:: Görev Özeti 1 ::
Müşterek dergisi üzerine yazıdan yararlanarak şu soruları yanıtlayınız:
(a) Yazarın elindeki derginin sayısı hangi aylara ve kaçıncı sayıya aittir?
(b) Büyükşehir Belediye Başkanı'nın derginin girişindeki yazısının başlığı nedir?
(c) Maraş'taki Geçici Koruma Altındaki Suriyelilerin resmî sayısı kaçtır?
:: Görev Özeti 2 ::
Müşterek dergisi üzerine yazıyı kaldığı yerden devralarak sürdürünüz.

:: Gösterilen Metin ::

============================================================

Ateşe benzin dökenler
Siyasetin yanında yerel yönetimlerde de kendi sınırlarını aşan çalışmalar görülüyor. Sınırlar deyince aklımıza il ve ilçe sınırları gelmesin, yerel yönetimin sınırlarından bahsediyorum. Niçin böyle diyorum ona bakalım.
Bir vesileyle gittiğim memleketim Kahramanmaraş’ta, künyesinde, “Kahramanmaraş Büyükşehir Belediyesi Şehir Kültür Dergisi” ibaresi olan bir dergi ile karşılaştım. Elimdeki sayı, “Eylül-Ekim 2021 Sayı: 2”. Derginin adı da “Müşterek”
Önce Maraş hakkında bazı bilgiler. İnternete Maraş’ın nüfusunu sorduğumuzda il nüfusu 1.168.163, Merkez 664.958 sayıları karşımıza çıkıyor. Geçici Koruma Altındaki Suriyeli sayısı da resmî olarak 95.360 görünmekle birlikte, kayıtlı olmayanlarla birlikte 150 bine yaklaşığını söylemek abartı olmayacaktır. Maraş’ta sığınmacı kampı var. Ayrıca Geri Gönderme merkezlerinden birisi de Maraş’ta. Ve birçok yerde olduğu gibi Maraş’ın merkezinde de Arapça tabela Türkçe tabeladan neredeyse daha fazla bir hâle gelmiş vaziyette.
Derginin girişinde Büyükşehir Belediye Başkanı’nın kısa bir yazısı var. Başlığı da çok çarpıcı: “Uzun sürecek bir hikâyenin yeni durağı”.
Kısa ama oldukça iddialı cümleleri ihtiva ediyor. Başkan: “… milyonlarca mülteciye ve göçmene, bir sığınak olmanın ötesinde, yepyeni bir yaşam alanı teklifi sunan tek ülke ise Türkiye. Müşterek, … bu gerçek için siyasî, akademik ve entelektüel camiada … duyarlılık ortamı yaratmak istiyor.” diyor ve çözüm yolları sunduklarını belirtiyor.
Sundukları da ne kadar çok ortak yönümüz olduğu. Sanat, edebiyat, şiir… şairler ses sanatçıları… müşterek atasözleri ve deyimler… Yani anlaşılan, Belediye Başkanı birlikte yaşayacağız, alışalım ve gelenleri tanıyalım diyor. Onun için dergiye Müşterek adı verilmiş. (Hoş, dergideki “Medeniyetlerin Ortak Ruhu: Müzik” başlıklı yazıda tanıtılan bir Suriyeli sanatçının videolarına baktığımda güleceğim geldi. Geçmişte yılbaşında ekranlarda görünen dansözlerimiz pek masum kalırlar. Bu videoları başka birisi önerse herhalde perişan ederlerdi.)

============================================================

:: Veri Satırları ::
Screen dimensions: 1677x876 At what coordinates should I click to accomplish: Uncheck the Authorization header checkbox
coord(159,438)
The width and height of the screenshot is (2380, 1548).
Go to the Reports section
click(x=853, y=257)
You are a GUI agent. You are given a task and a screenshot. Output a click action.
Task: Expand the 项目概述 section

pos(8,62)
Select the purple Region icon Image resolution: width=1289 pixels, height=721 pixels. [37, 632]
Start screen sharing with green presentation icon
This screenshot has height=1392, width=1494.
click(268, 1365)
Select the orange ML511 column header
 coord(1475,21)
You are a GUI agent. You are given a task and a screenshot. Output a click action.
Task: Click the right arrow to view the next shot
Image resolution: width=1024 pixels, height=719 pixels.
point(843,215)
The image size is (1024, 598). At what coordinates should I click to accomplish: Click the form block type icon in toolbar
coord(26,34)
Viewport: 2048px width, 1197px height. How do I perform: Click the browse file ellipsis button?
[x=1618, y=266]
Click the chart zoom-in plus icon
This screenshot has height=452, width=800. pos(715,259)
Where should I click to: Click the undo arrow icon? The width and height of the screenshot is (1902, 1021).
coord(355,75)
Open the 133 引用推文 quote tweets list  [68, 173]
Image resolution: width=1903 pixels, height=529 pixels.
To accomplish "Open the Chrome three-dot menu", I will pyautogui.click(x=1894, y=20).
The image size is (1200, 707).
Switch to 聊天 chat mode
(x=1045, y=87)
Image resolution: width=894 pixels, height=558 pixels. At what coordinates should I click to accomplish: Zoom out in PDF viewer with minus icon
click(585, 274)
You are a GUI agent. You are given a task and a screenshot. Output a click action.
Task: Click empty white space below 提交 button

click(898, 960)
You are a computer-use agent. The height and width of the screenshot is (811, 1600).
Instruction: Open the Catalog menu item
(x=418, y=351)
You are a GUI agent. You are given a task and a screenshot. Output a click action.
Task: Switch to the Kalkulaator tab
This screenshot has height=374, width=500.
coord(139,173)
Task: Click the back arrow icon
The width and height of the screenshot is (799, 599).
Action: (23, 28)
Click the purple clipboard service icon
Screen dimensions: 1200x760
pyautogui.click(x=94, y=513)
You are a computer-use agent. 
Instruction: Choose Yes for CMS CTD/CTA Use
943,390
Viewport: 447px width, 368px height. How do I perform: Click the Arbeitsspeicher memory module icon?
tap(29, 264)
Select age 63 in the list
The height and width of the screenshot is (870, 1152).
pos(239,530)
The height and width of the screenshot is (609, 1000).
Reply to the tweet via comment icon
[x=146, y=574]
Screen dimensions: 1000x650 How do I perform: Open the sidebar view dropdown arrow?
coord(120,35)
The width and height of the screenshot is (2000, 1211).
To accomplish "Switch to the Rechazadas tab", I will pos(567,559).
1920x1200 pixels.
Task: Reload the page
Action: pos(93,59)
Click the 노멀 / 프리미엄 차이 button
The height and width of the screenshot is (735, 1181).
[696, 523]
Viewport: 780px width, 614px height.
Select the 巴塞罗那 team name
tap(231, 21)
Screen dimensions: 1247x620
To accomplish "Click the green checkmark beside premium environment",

============================================================

:: Nihai Sonuç 1 ::
(a) Eylül-Ekim 2021, Sayı: 2
(b) "Uzun sürecek bir hikâyenin yeni durağı"
(c) 95.360

:: Nihai Sonuç 2 ::
Müşterek kelimesinin sözlükte ortak, birlikte ve ortaklaşa, elbirliğiyle yapılan veya hazırlanan anlamları var. Özellikle üçüncü anlam için verdiği örnek de Maraş Belediyesi’nin yapmak istediğine tam uyuyor: Müşterek idare.
Yanlışlıklara veya siyasî hedefe perde: Türkmenler
Bu dergiyi çıkaranların şunu da iyi bilmesi gerekiyor. Derginin ilk sayfalarında “Göçmen Türkmenler” başlığı ile bir yazı var. Girişinde “Türkiye diğer mültecilere olduğu gibi Türkmenlere de kucak açmış” diyor. Öncelikle onlar Türk’tür. Birinci Dünya Savaşı sonrasında orada kalmışlardır. Bugün de Türk oldukları için yurtlarında böyle bir muameleye maruz kalmaktadırlar. Türkiye’nin Türkmen politikasını Suriyeli, Afgan ya da Somalili politikalarıyla karıştırmak art niyetli değilse cehalettir. Türkmenler üzerinden, son yirmi yılda çok büyük problemler yaratan düzensiz göç politikasına bahane üretmeye çalışmak da doğru değildir.
Türkiye’yi yönetenlerin ideolojik hedefleri Türkiye’nin demografik (nüfus) yapısını bozarak siyasî bir hedefe ulaşmaya yöneliktir. Bunu dergideki eski AKP Milletvekili Yasin Aktay’ın röportajında görmek mümkün. Aktay: “Müslümanların Arap Baharı’yla birlikte bir şekilde ayağa kalkarak kendi bedenlerini bulmaya çalıştıklarının nasıl sonuçlandığını gördük.” diyor. Bu ham hayalin peşinde koştukları Aktay’ın “10 milyon Suriyeli şu anda Türkiye’nin idaresi altında. Esed yönetimi altında kalmış olan Suriyeli nüfusu 8 milyondur şu anda. Bunun ekonomik, siyasî ve sosyal sonuçları olacaktır” ifadelerinden de anlaşılıyor. Belediye Başkanının “Türkiye’nin teklifi” ifadesiyle birlikte bakmak gerek.
Yaratılan fiilî durumun siyasî sonuçları (!) üzerine de düşünülmelidir. Türkiye’de barındırılan ve Suriye’de bakılanlar vatandaşlığa mı alınacaktır? Hadi Türkiye’de yaşayanlar alındı, sınırların ötesindekiler nasıl olacak? Yoksa o topraklar Türkiye’ye katılmak mı isteniyor? Her ikisi de sonu bilinmez bir macera demektir.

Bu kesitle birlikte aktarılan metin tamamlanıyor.